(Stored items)
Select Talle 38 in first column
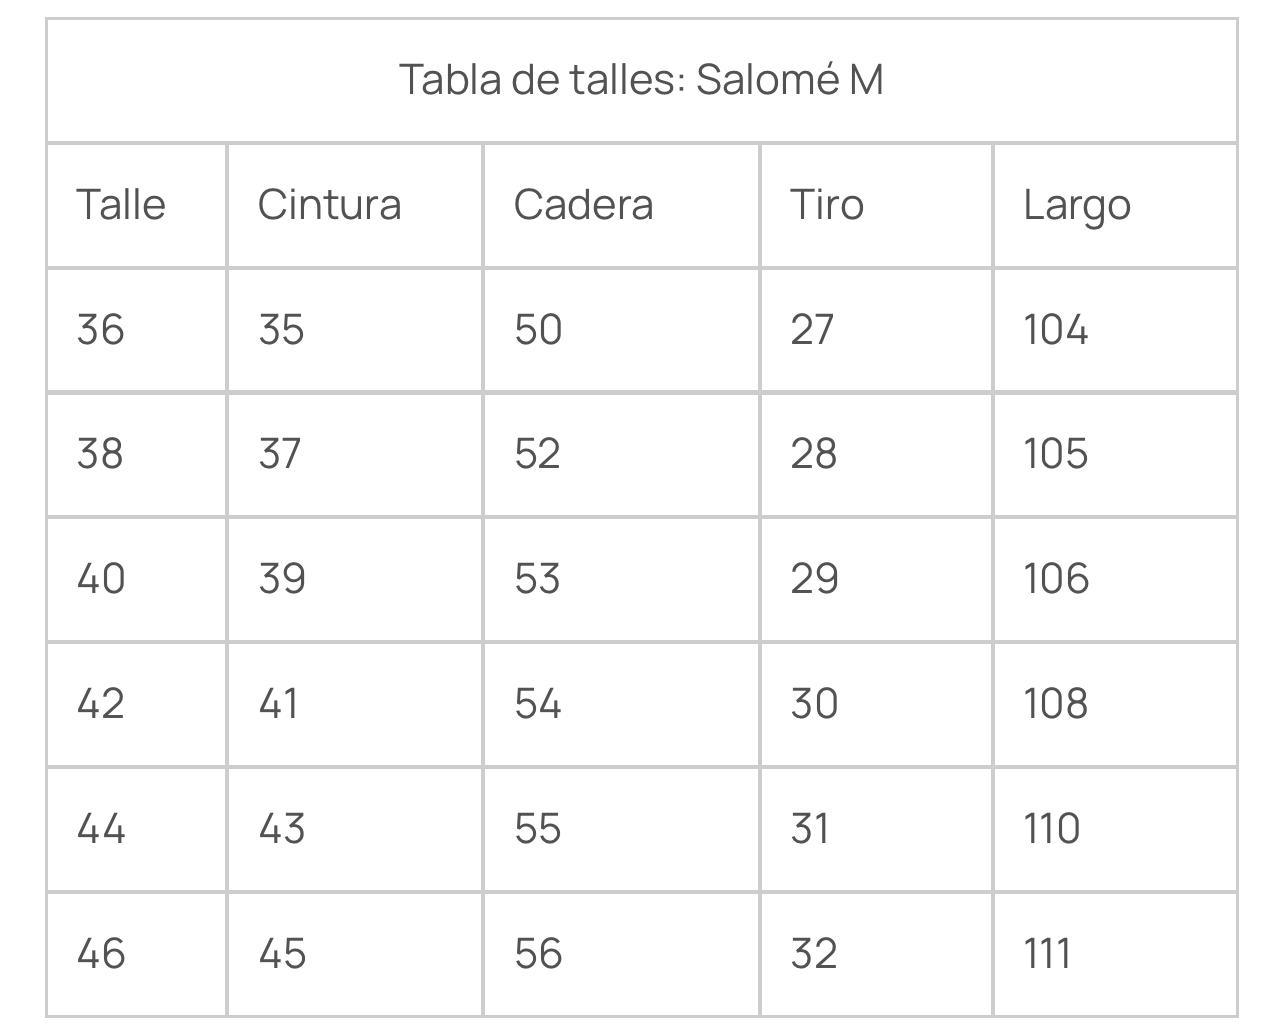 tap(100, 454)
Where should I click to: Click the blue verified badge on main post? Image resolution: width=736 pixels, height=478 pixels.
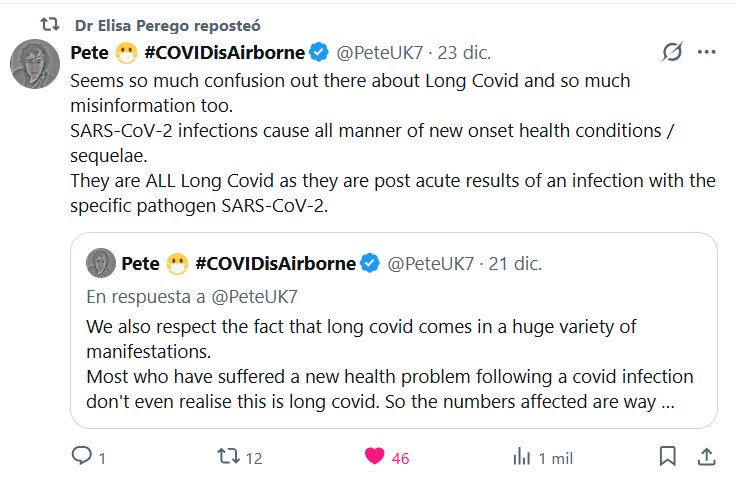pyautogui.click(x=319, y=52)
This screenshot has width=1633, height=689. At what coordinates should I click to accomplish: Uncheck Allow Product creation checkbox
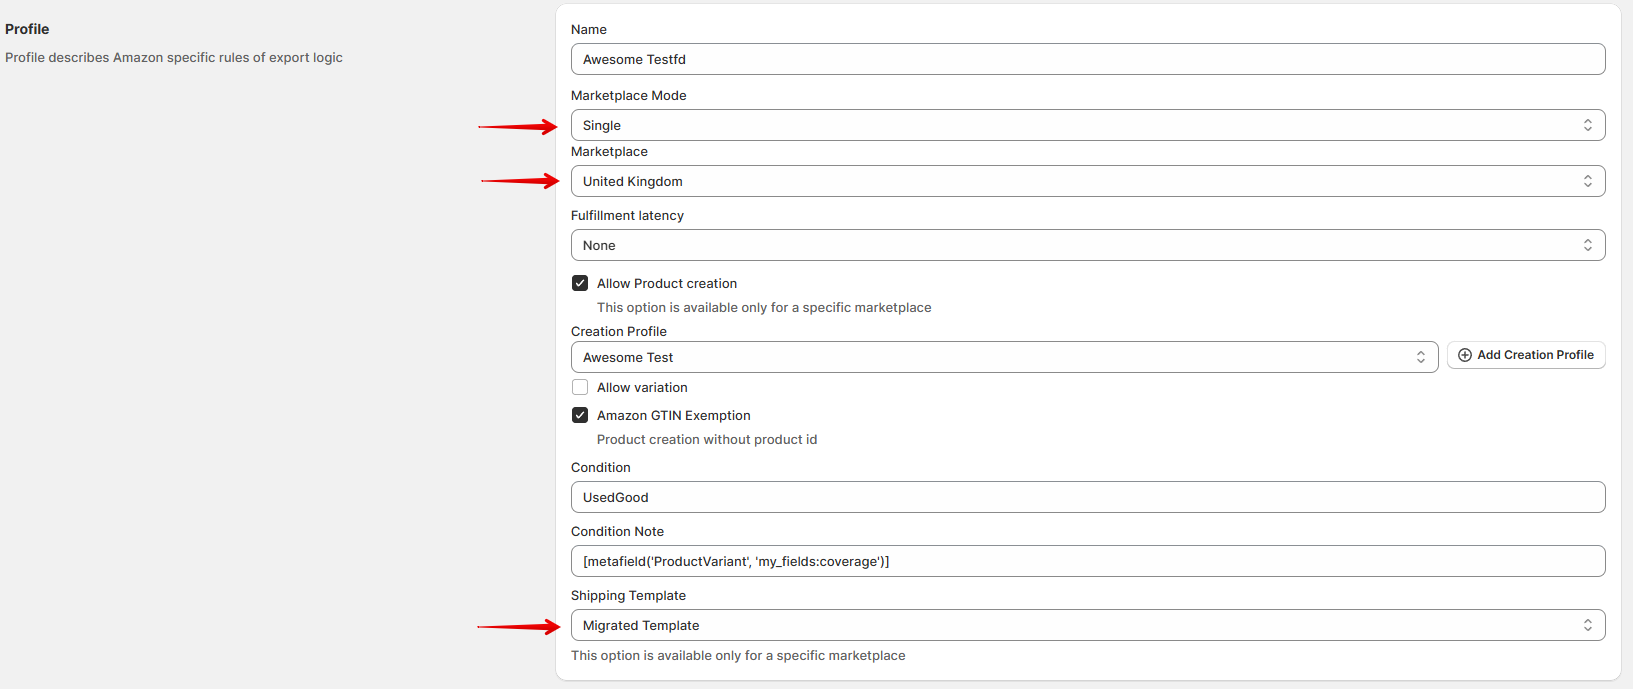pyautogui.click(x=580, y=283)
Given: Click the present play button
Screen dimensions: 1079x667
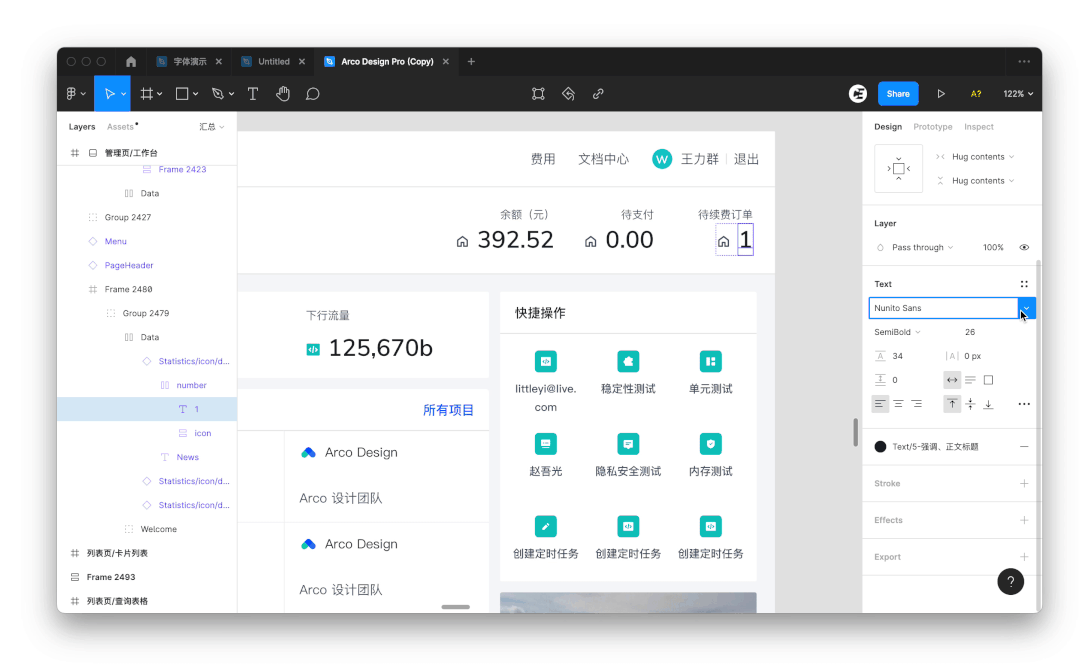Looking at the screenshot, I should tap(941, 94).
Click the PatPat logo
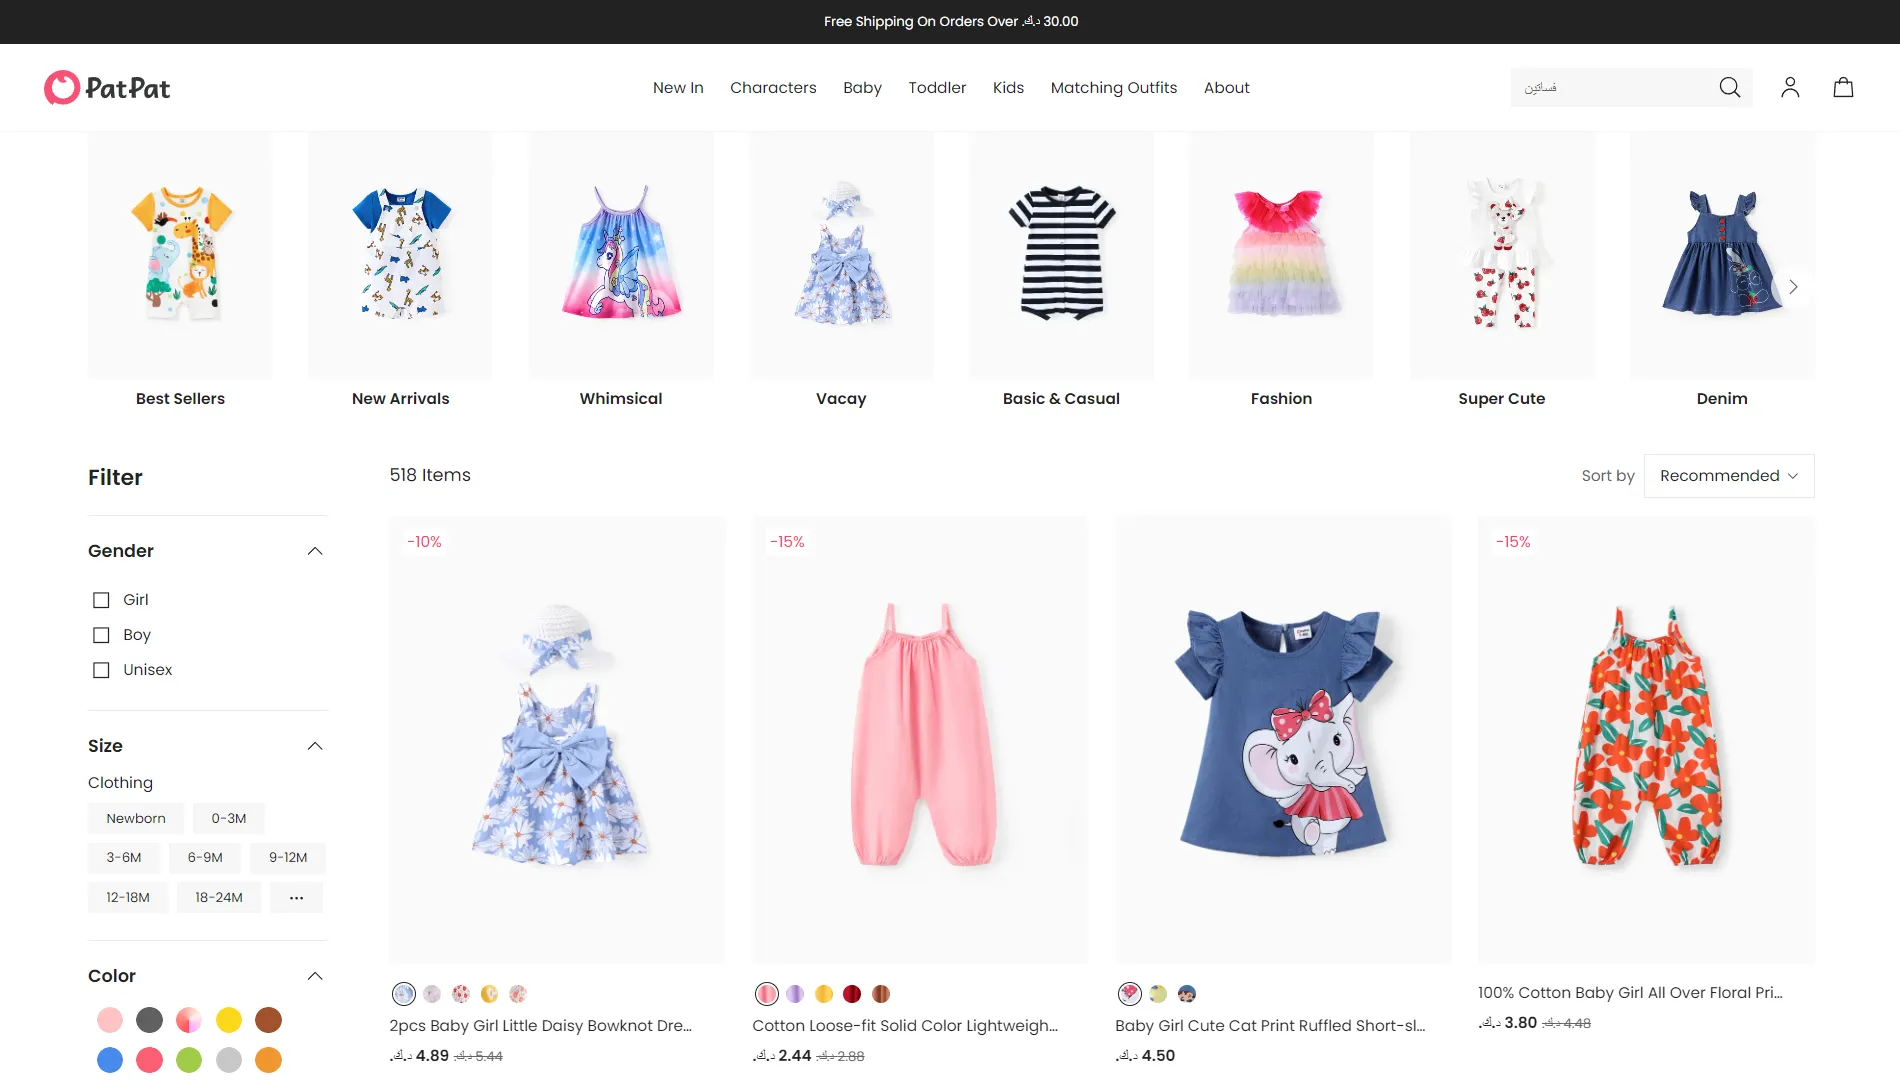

▸ Exercise description: Except for the pictures, copy every line of the records above exactly.

▸ Result for this task:
Select Talle 38 in first column
 tap(100, 454)
Where should I click to: Click the blue verified badge on main post? Image resolution: width=736 pixels, height=478 pixels.
pyautogui.click(x=319, y=52)
This screenshot has width=1633, height=689. At what coordinates should I click to accomplish: Uncheck Allow Product creation checkbox
pyautogui.click(x=580, y=283)
Given: Click the present play button
Screen dimensions: 1079x667
Looking at the screenshot, I should tap(941, 94).
Click the PatPat logo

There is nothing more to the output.